Text block below:
The Sustain Pulse Driver 136 is used to provide the train of sustain pulses for maintenance discharge corresponding to the selected display data value. As shown previously, the X electrodes of the PDP are tied together. The Sustain Pulse Driver 136 applies sustain pulses for a period of time (maintenance discharge period) to all cells for all scan lines; however, only those cells will experience a maintenance discharge which have the Y-electrode addressed by the Addressing/Data Electrode Driver 132.
The Plasma Display Controller 104 further includes a Display Data Controller 120, a Panel Driver Controller 122, Main Processor 126 and optional Field/Frame Interpolation Processor 124. The Plasma Display Controller 104 provides the general control functionality for the elements of the plasma display unit.
The Main Processor 126 is a general purpose controller which administers various input/output functions of the Plasma Display Controller 104, calculates a cell address corresponding to the received pixel address, receives the mapped intensity levels of each received pixel, and stores these values in Frame Memory 106 for the current frame. The Main Processor 126 may also interface with the optional Field/Frame Interpolation Processor 124 to convert stored fields into a single frame for display.
The Display Data Controller 120 retrieves stored Display Data from the Frame Memory 106 and transfers the Display Data for a scan line to the Addressing/Data Electrode Driver 132 responsive to a drive timing clock signal from the Clock and Synchronization Generator 108.
The Panel Driver Controller 122 determines the timing for selecting each scan line, and provides the timing data to the Scan Line Driver 134 in concert with the Display Data controller transferring the Display Data for the scan line to the Addressing/Data Electrode Driver 132. Once the Display Data is transferred, the Panel Driver Controller 122 enables the signal for the Y-electrodes for each scan line to ready the cell for the maintenance discharge.
To facilitate an understanding of the method of the present invention, the use of binary codewords for representing intensity levels of the pixels as is known in the prior art is now described.
FIG. 3 illustrates the timing of a conventional PDP driving method employing binary codewords to achieve 64 intensity levels as is known in the prior art. The cell address and binary codeword value are stored in, and retrieved from, memory as Display Data. In FIG. 3, an image frame is divided into 6 subfields SF1 through SF6. The number of sustain pulses of each maintenance discharge period for a cell in the panel varies from 1, 2, 4, 8, 16, to 32 for subfields 1 to 6 respectively. Other subfield orders are possible, such as 32, 16, 8, 4, 2 to 1. Each subfield has a corresponding defined bit 0 through bit 5. Each subfield is divided into an addressing period, having a write period W and a line sequential selection and erase period SL (corresponding to the address selection and erase discharge operation), and a discharge period, also known as a maintenance discharge period, S1 through S6 (corresponding to the maintenance discharge operation) in which sustain pulses are applied to the cell to emit light. As is shown, the ratio of the number of sustain pulses, TSUS (SFi), i=1-6, for each of the discharge periods for this scheme is 1:2:4:8:16:32.
End of Text block.
Apply what you read:
**a)** In the plasma display text, into how many subfields does FIG. 3 divide an image frame?
**b)** From the plasma display text, return the passage that begins at the words "The Plasma Display Controller 104 further" and stops after the words "frame for display.".
**c)** According to the plasma display text, which components does the Plasma Display Controller 104 include? List every one.
Material supplied below:
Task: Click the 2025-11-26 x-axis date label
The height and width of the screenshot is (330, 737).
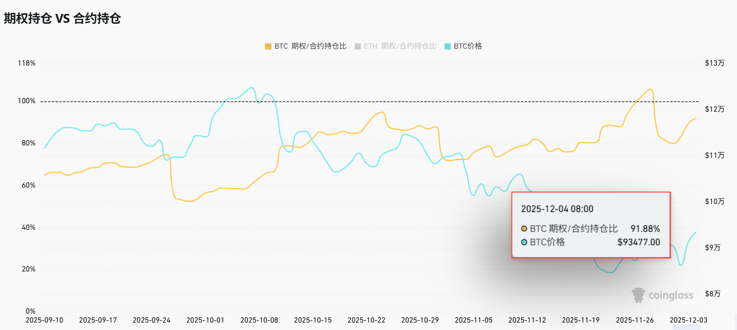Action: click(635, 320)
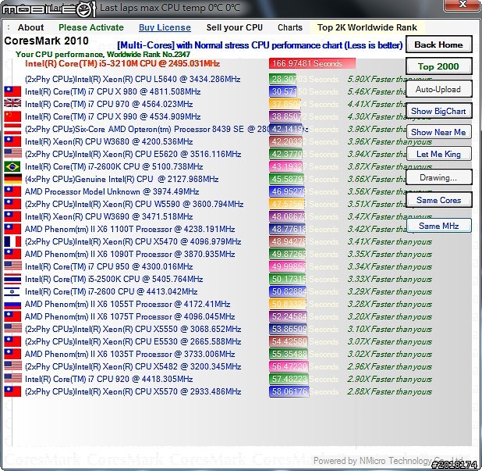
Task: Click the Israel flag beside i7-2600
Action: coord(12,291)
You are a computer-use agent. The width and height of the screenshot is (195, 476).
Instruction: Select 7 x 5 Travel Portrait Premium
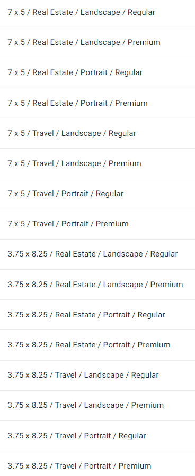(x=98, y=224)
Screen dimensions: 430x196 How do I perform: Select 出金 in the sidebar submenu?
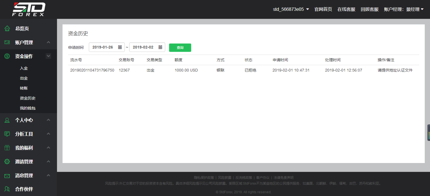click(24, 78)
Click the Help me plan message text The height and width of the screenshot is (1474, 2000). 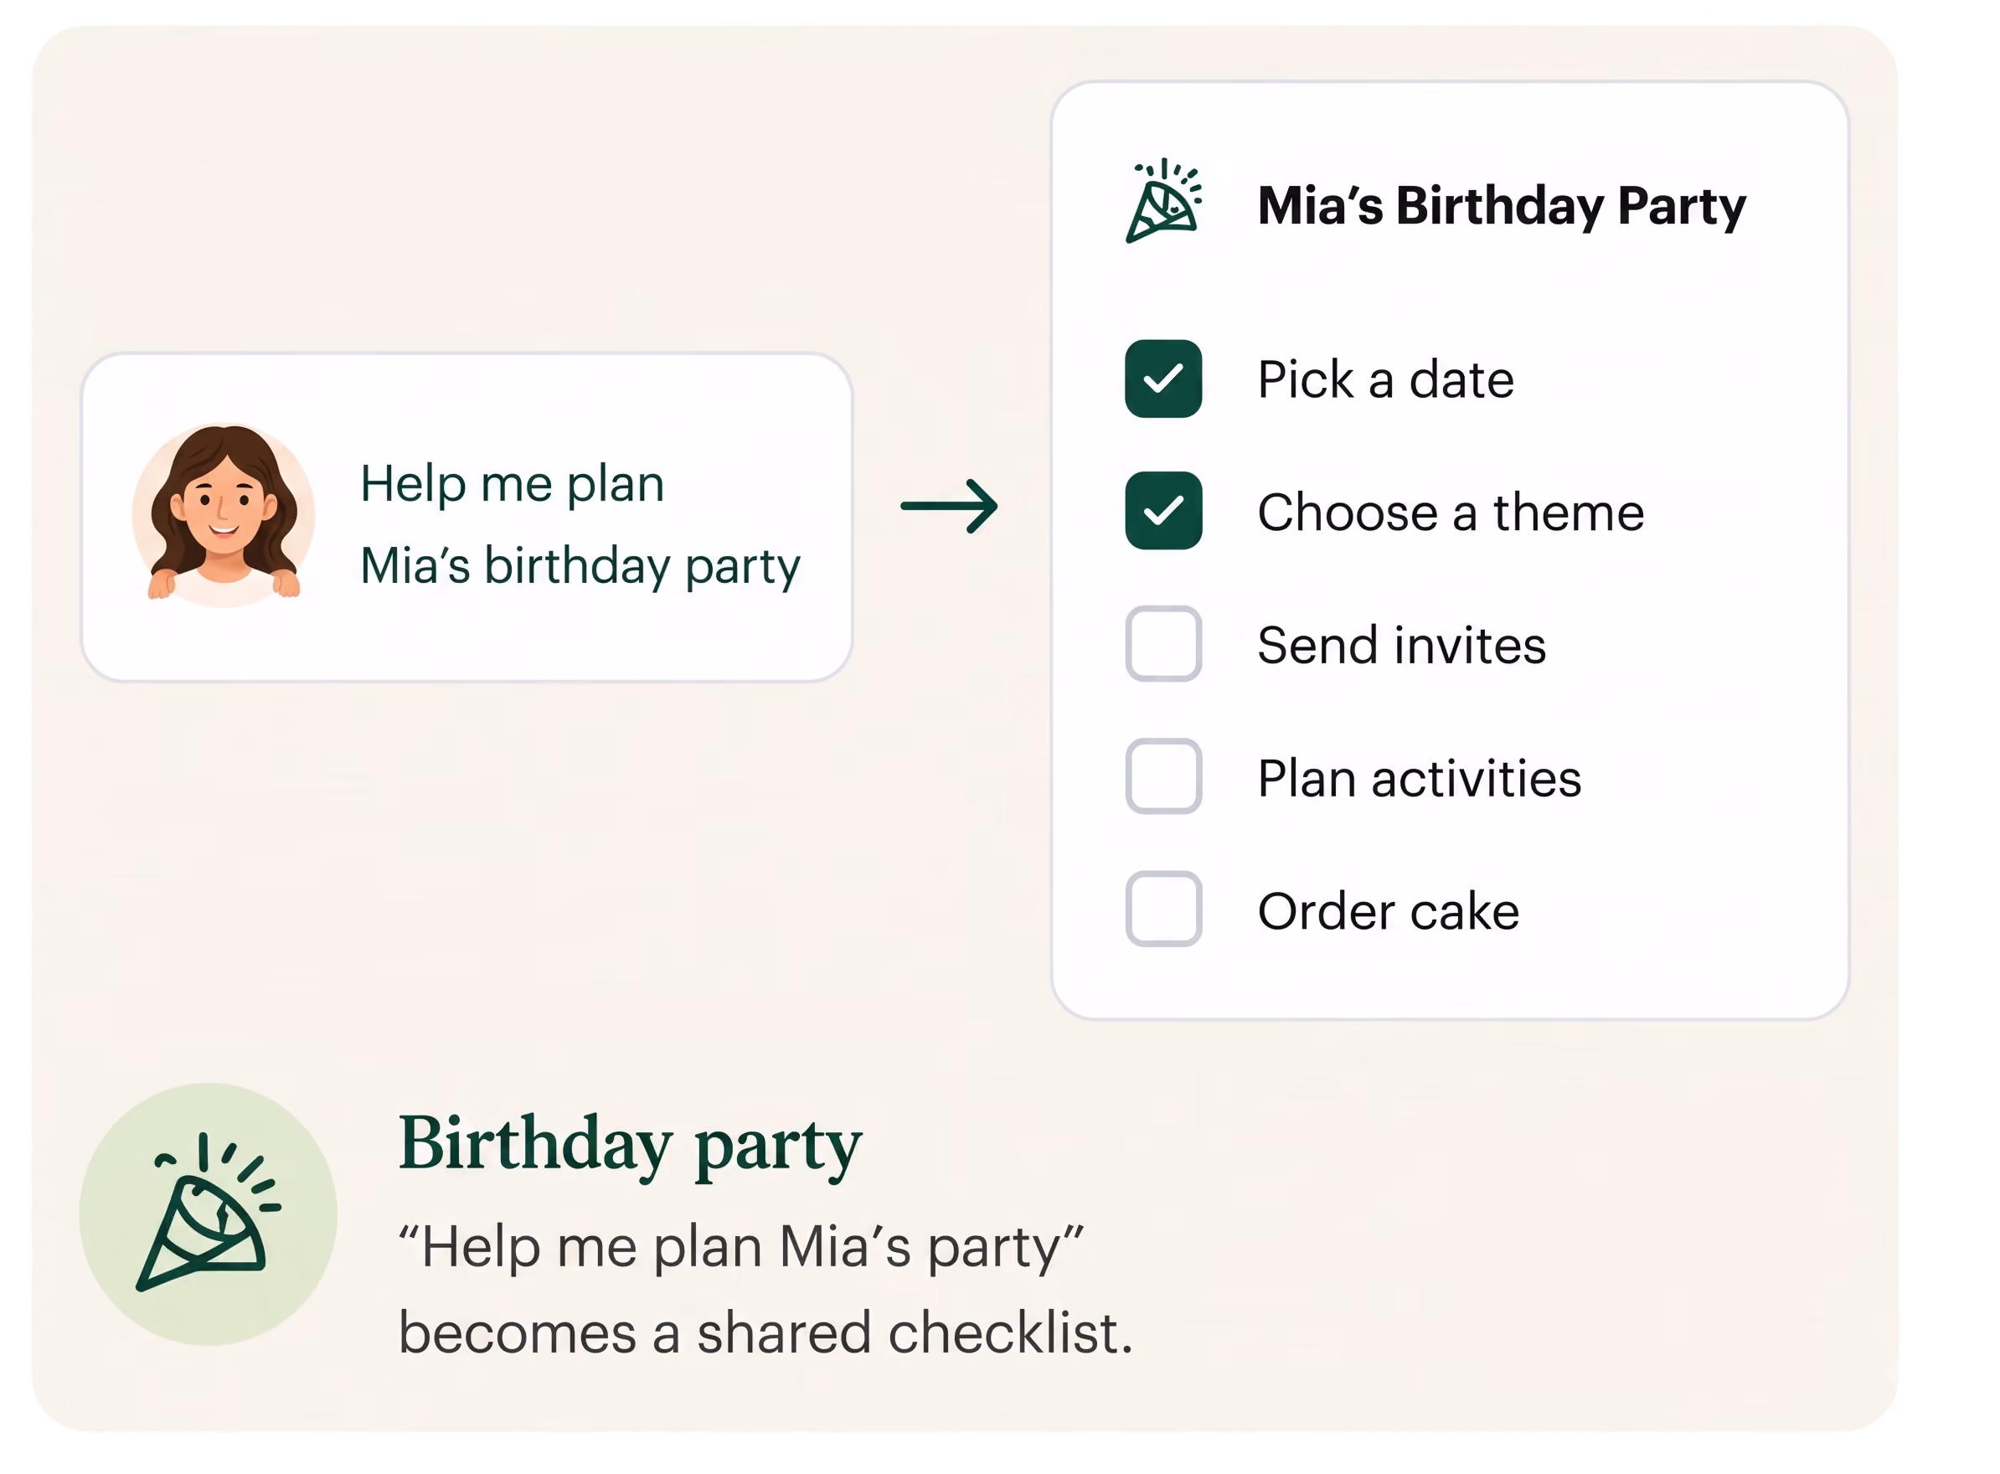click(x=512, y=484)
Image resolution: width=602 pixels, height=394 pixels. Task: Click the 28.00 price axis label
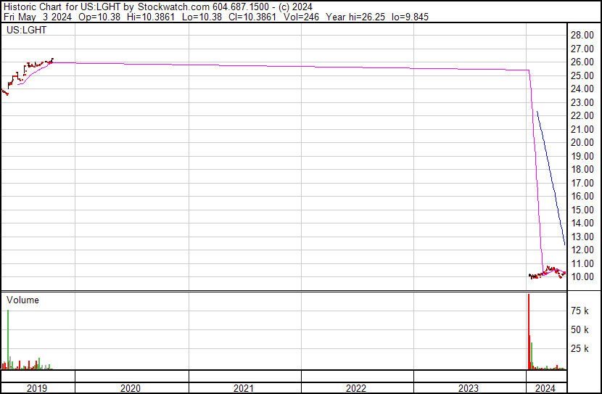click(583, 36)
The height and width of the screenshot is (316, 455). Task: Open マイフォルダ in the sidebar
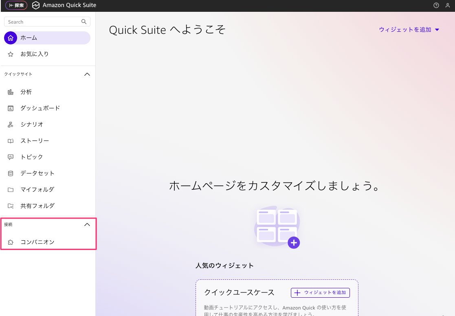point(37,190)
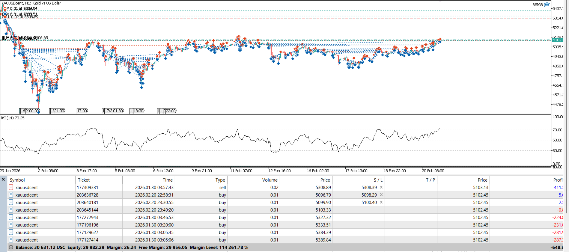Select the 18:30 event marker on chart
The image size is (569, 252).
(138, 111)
End of Material supplied.
Outputs in order:
**a)** Six subfields, SF1 through SF6.

**b)**
The Plasma Display Controller 104 further includes a Display Data Controller 120, a Panel Driver Controller 122, Main Processor 126 and optional Field/Frame Interpolation Processor 124. The Plasma Display Controller 104 provides the general control functionality for the elements of the plasma display unit.
The Main Processor 126 is a general purpose controller which administers various input/output functions of the Plasma Display Controller 104, calculates a cell address corresponding to the received pixel address, receives the mapped intensity levels of each received pixel, and stores these values in Frame Memory 106 for the current frame. The Main Processor 126 may also interface with the optional Field/Frame Interpolation Processor 124 to convert stored fields into a single frame for display.

**c)**
- Display Data Controller 120
- Panel Driver Controller 122
- Main Processor 126
- Field/Frame Interpolation Processor 124 (optional)